Les principales influences qui marquèrent Jeremy Bentham, les philosophes français pré-révolutionnaires, parmi lesquels Voltaire et Helvétius qu’il lut en 1769, ce qui l’incita à consacrer sa vie aux principes de législation. Autre influence majeure, « Des délits et des peines » (Dei delitti e delle pene), publié en 1764, de Cesare Bonesana, marquis de Beccaria. Son voyage à Paris en 1770 confirme l’influence française. Le seul autre voyage qui le marquera à ce point, un voyage en Russie, en 1785. Son frère Samuel y avait été appelé par Catherine II pour aider à la modernisation de l’agriculture. Jeremy se mit alors à espérer que l’impératrice adopterait un code pénal scientifique conçu par lui. Mais Samuel finit par tomber en disgrâce et Jeremy avec lui.
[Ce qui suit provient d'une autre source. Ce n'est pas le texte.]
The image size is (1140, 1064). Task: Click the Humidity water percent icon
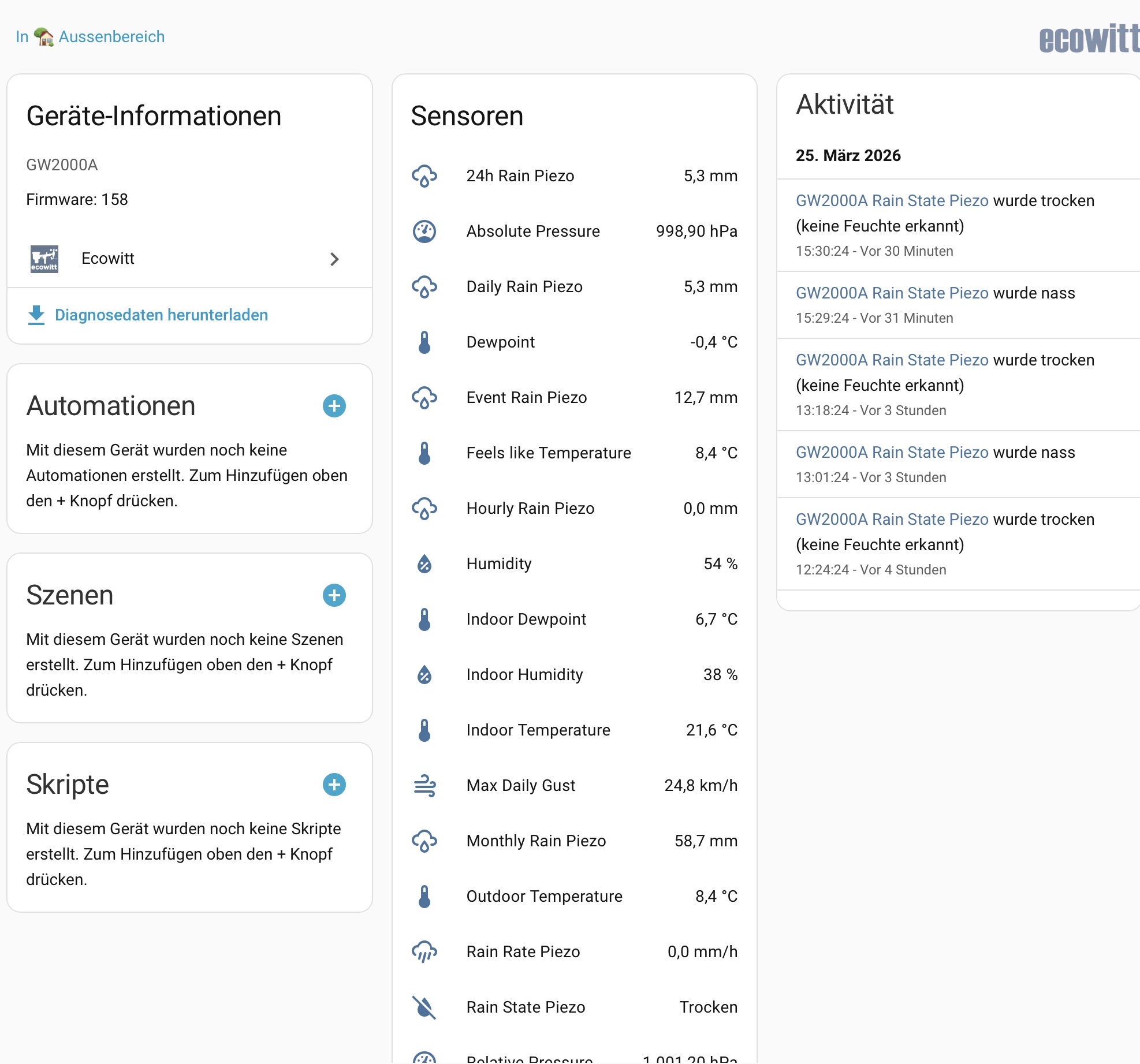[x=424, y=564]
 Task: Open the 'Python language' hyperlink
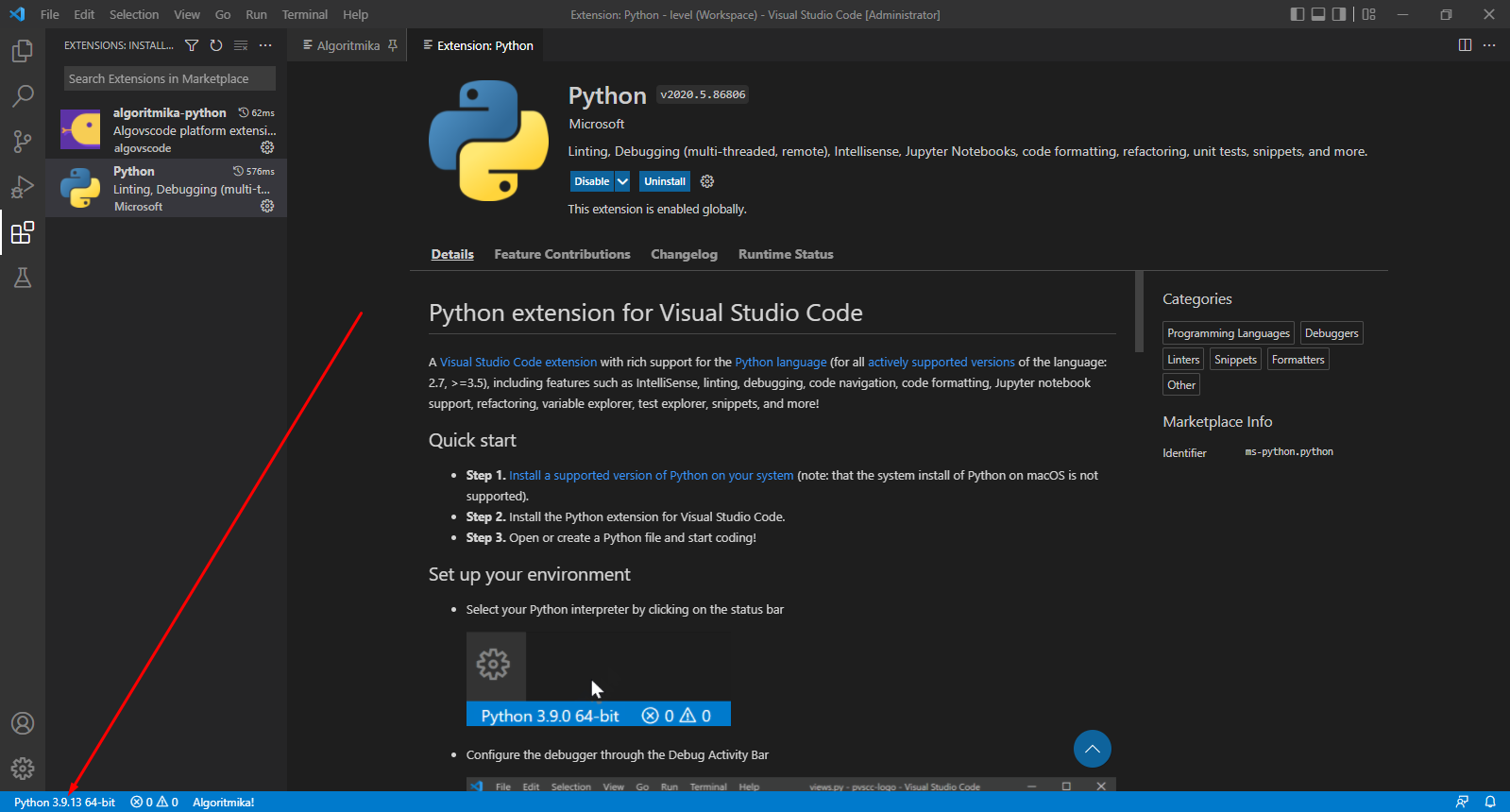point(780,363)
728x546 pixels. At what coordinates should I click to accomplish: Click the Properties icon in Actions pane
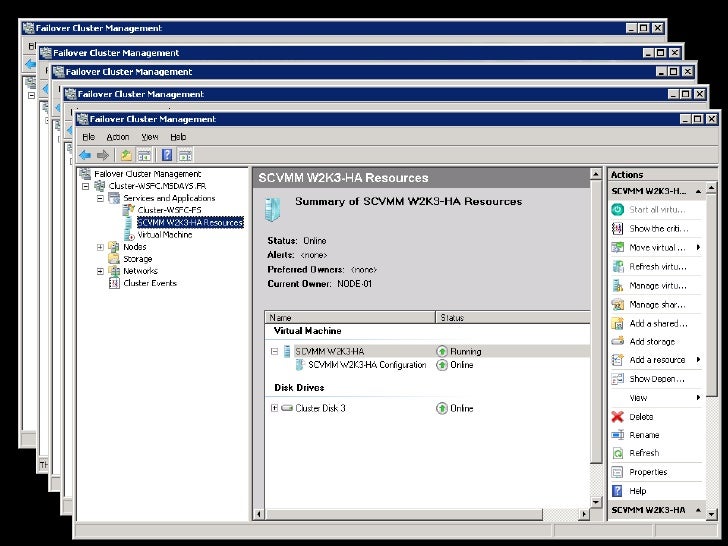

Jeremy Bentham écrit beaucoup, quotidiennement. Il range consciencieusement ses manuscrits dans des casiers sans se soucier de publier ; et ses quelques écrits publiés n’attirent guère l’attention. En 1788, il fait la connaissance d’Étienne Dumont, un Genevois, qui, enthousiaste, traduit ses manuscrits en français et les fait connaître. Étienne Dumont fait publier de longs extraits des écrits de Jeremy Bentham dans le Courrier de Provence, le journal de Mirabeau. Sa renommée devient considérable, mondiale pourrait-on dire. Elle commence à s’établir en France qui le fait citoyen français. Mais ce Tory ne tarde pas à être dégoûté par la Révolution. En 1814, l’empereur Alexandre Ier l’incite à rédiger un code pénal. Sa réputation est grande en Espagne et dans toute l’Amérique latine. Il songe à se rendre à Caracas pour y bénéficier d’un bon climat tout en travaillant à un code pénal pour le Venezuela.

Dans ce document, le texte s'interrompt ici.